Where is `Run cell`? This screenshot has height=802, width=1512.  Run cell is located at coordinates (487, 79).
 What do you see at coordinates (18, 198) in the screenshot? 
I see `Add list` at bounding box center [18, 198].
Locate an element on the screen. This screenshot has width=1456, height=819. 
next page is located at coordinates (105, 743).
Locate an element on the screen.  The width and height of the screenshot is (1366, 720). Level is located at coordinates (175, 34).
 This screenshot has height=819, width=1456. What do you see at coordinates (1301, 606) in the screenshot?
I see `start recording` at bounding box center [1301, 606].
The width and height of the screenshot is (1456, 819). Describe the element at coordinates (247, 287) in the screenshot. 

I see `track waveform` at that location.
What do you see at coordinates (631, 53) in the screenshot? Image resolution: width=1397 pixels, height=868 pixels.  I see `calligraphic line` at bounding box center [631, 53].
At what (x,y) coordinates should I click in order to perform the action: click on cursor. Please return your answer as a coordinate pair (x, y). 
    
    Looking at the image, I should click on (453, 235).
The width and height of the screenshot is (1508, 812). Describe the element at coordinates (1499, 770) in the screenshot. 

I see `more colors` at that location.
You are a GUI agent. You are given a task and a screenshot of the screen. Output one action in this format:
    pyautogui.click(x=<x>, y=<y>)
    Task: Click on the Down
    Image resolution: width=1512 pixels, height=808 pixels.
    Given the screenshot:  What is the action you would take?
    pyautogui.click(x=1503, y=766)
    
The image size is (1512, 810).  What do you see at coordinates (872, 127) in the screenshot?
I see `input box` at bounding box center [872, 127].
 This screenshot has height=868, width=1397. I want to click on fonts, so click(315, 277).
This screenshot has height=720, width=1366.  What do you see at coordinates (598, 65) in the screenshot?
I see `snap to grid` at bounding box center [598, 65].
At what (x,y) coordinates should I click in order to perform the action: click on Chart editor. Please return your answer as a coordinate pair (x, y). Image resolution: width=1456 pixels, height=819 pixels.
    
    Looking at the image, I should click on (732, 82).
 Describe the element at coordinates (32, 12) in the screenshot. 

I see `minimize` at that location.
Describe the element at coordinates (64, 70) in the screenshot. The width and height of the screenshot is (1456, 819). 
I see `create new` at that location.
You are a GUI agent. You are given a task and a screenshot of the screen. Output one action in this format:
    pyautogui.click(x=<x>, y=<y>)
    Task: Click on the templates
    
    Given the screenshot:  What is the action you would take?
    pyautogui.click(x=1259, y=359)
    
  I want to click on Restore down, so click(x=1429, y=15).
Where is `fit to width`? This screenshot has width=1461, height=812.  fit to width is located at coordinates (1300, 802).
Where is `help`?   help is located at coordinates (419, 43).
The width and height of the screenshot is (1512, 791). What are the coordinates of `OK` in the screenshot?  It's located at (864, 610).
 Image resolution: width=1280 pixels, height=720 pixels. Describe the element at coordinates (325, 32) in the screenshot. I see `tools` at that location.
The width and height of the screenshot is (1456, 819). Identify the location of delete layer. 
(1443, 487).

§ **Required work**
Render the lines above as a JSON list of strings, with one string per line and blank lines omitted.

§ **Response**
[
  "Where is `Run cell`? This screenshot has height=802, width=1512.  Run cell is located at coordinates (487, 79).",
  " What do you see at coordinates (18, 198) in the screenshot? ",
  "I see `Add list` at bounding box center [18, 198].",
  "Locate an element on the screen. This screenshot has width=1456, height=819. ",
  "next page is located at coordinates (105, 743).",
  "Locate an element on the screen.  The width and height of the screenshot is (1366, 720). Level is located at coordinates (175, 34).",
  " This screenshot has height=819, width=1456. What do you see at coordinates (1301, 606) in the screenshot?",
  "I see `start recording` at bounding box center [1301, 606].",
  "The width and height of the screenshot is (1456, 819). Describe the element at coordinates (247, 287) in the screenshot. ",
  "I see `track waveform` at that location.",
  "What do you see at coordinates (631, 53) in the screenshot? Image resolution: width=1397 pixels, height=868 pixels.  I see `calligraphic line` at bounding box center [631, 53].",
  "At what (x,y) coordinates should I click in order to perform the action: click on cursor. Please return your answer as a coordinate pair (x, y). ",
  "    Looking at the image, I should click on (453, 235).",
  "The width and height of the screenshot is (1508, 812). Describe the element at coordinates (1499, 770) in the screenshot. ",
  "I see `more colors` at that location.",
  "You are a GUI agent. You are given a task and a screenshot of the screen. Output one action in this format:",
  "    pyautogui.click(x=<x>, y=<y>)",
  "    Task: Click on the Down",
  "    Image resolution: width=1512 pixels, height=808 pixels.",
  "    Given the screenshot:  What is the action you would take?",
  "    pyautogui.click(x=1503, y=766)",
  "The image size is (1512, 810).  What do you see at coordinates (872, 127) in the screenshot?",
  "I see `input box` at bounding box center [872, 127].",
  " This screenshot has height=868, width=1397. I want to click on fonts, so click(315, 277).",
  "This screenshot has height=720, width=1366.  What do you see at coordinates (598, 65) in the screenshot?",
  "I see `snap to grid` at bounding box center [598, 65].",
  "At what (x,y) coordinates should I click in order to perform the action: click on Chart editor. Please return your answer as a coordinate pair (x, y). Image resolution: width=1456 pixels, height=819 pixels.",
  "    Looking at the image, I should click on (732, 82).",
  " Describe the element at coordinates (32, 12) in the screenshot. ",
  "I see `minimize` at that location.",
  "Describe the element at coordinates (64, 70) in the screenshot. The width and height of the screenshot is (1456, 819). ",
  "I see `create new` at that location.",
  "You are a GUI agent. You are given a task and a screenshot of the screen. Output one action in this format:",
  "    pyautogui.click(x=<x>, y=<y>)",
  "    Task: Click on the templates",
  "    Given the screenshot:  What is the action you would take?",
  "    pyautogui.click(x=1259, y=359)",
  "  I want to click on Restore down, so click(x=1429, y=15).",
  "Where is `fit to width`? This screenshot has width=1461, height=812.  fit to width is located at coordinates (1300, 802).",
  "Where is `help`?   help is located at coordinates (419, 43).",
  "The width and height of the screenshot is (1512, 791). What are the coordinates of `OK` in the screenshot?  It's located at (864, 610).",
  " Image resolution: width=1280 pixels, height=720 pixels. Describe the element at coordinates (325, 32) in the screenshot. I see `tools` at that location.",
  "The width and height of the screenshot is (1456, 819). Identify the location of delete layer. ",
  "(1443, 487)."
]